観光が目的ですし、ウーラシール王国ならではの土産物を探しに行くのも面白そうです♪」
「せやろせやろ♪
ほな、そういうことでこのアンポンタンの面倒よろしくお願いしますわ♪」
「了解です♪」
……あれ? もしかして私面倒を引きうけちゃいましたか?
「では、ゴーレム共も撤収やー。
ハベルはんも、<かぼたん>はんの言うことをよう聞いてアホなことしんさんなよ?
宵闇はんもマヌスはんも、向こうでは結構なお偉いさんなんやから」
「うっせぇ湖獣! ばーかばーか!」
「バカって言う方が馬鹿やでーハベルはーん。
ウチをバカにする前に、泌尿器からエビの臭いさせんように気ぃつけやー」
何気に夫婦漫才じみたハベルさんとヒュドラさん。
こうして私は何だかよく分からない旅の道連れと共に、ウーラシール王国を目指すことになるのでした。

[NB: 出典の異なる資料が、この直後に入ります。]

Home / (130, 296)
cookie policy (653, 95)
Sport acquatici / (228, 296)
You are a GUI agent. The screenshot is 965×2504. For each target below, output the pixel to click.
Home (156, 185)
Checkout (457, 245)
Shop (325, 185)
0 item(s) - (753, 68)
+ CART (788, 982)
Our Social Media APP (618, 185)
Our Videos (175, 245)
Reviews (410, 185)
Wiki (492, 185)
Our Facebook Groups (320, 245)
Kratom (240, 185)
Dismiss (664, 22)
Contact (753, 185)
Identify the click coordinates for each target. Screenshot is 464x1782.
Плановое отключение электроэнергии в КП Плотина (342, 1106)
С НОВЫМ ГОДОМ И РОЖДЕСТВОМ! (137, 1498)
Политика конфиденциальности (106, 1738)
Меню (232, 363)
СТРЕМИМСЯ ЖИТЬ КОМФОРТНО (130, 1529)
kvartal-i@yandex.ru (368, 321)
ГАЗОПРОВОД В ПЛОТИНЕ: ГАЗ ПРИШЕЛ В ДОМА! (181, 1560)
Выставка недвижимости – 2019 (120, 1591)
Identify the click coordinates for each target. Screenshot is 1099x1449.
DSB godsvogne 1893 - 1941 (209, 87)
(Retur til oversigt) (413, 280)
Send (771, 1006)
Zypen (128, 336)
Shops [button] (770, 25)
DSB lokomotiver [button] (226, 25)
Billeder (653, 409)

「……とりあえず、引き受けた以上、あなたを連れてウーラシール王国へ行こうと思います。
準備はよろしいですか?」
「フヌゥ、僕はいつでもフルハベル装備だから忘れものなんてないな。
ところで<かぼたん>さん胸大きいですね。バストサイズ幾つ?」
「禁則事項です♪(ザクンッ)」
ハベルさんも不死者ということで、私の『銀のデモンズソウル』の能力で強化した手刀を突き刺します。
大穴があいちゃいましたけど、不死者なら大丈夫でしょう。
「ぐ……、私が“岩のような”ハベルでなければ見逃すほどの速い手刀ですね……」
「あなたも相当頑丈ですね。
それよりも穴が塞がったらウーラシール王国へ向かいますから忘れ物の無いようにしてくださいね」
急所は避けているのですぐに傷口は治り、鎧の方も私の鍛冶屋としての技能で修復します。
アンドレイ師匠。ここでもまた師匠の技が役に立っていますよ!
では、いざ行かん! ウーラシール王国へ!!
~後書き~
マヌスの設定に関しては色々とありますが、これまでの他のキャラのように私の好みで行きます。
さて、どういう方向に転がしていくか♪
あとアニポケのリザードンはやはり最高にカッコいい!
もう手持ち全部、昔のポケモンに変えれば負けないと思いますがそれはしないんですねぇ~。